Stored dataset entries
--- --- ---

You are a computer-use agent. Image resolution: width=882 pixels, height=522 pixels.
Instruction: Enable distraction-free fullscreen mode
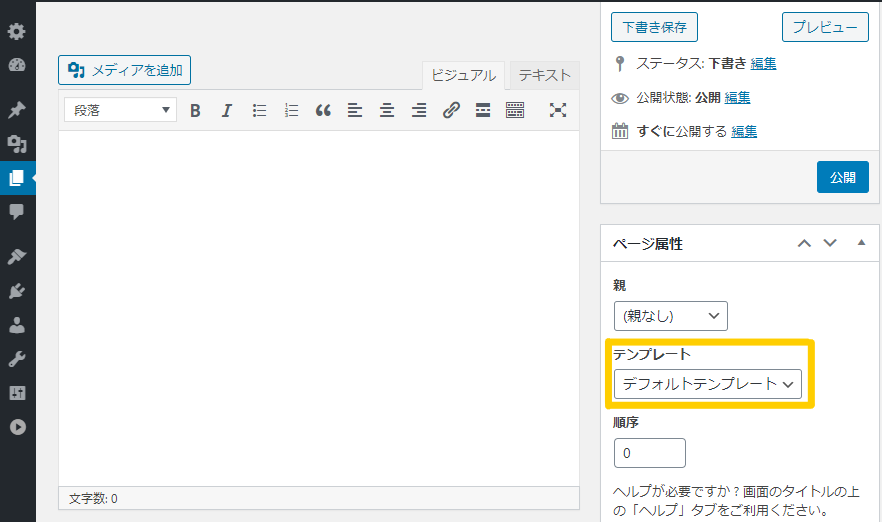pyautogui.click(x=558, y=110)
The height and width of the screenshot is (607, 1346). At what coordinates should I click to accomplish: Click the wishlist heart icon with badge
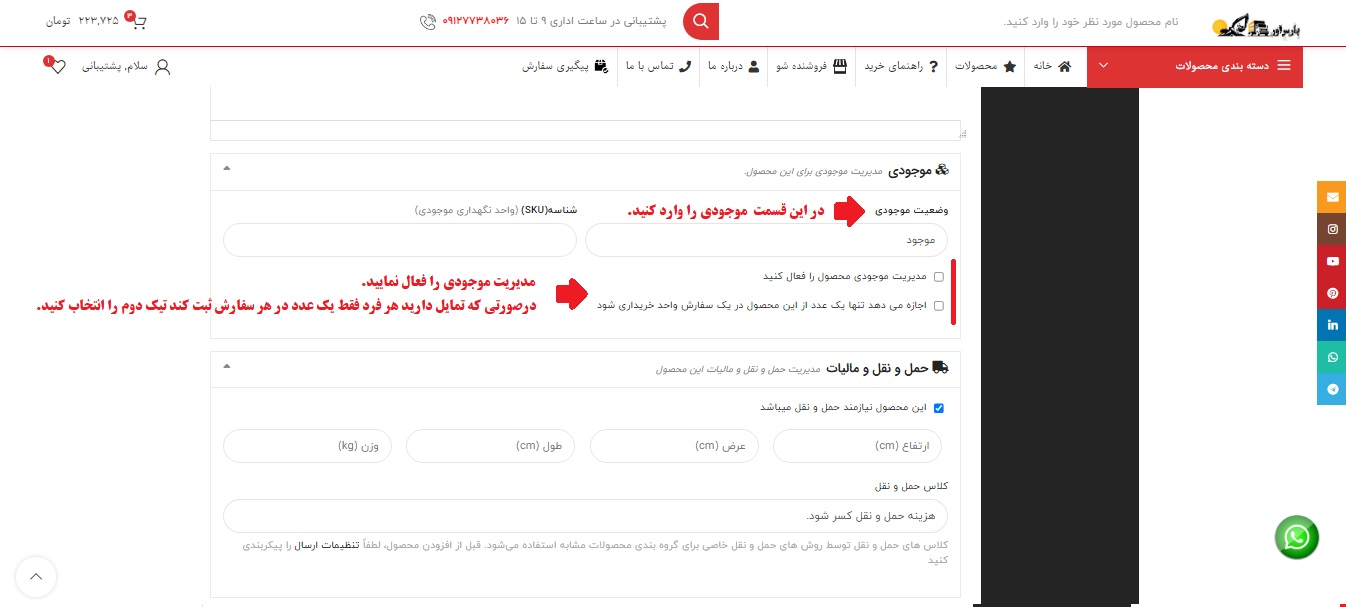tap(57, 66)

--- --- ---

Exercise task: Please copy every line of the listing above word for word, leaving out the pictures.

Exercise answer:
You are a computer-use agent. Image resolution: width=882 pixels, height=522 pixels.
Instruction: Enable distraction-free fullscreen mode
pyautogui.click(x=558, y=110)
The height and width of the screenshot is (607, 1346). At what coordinates should I click to accomplish: Click the wishlist heart icon with badge
tap(57, 66)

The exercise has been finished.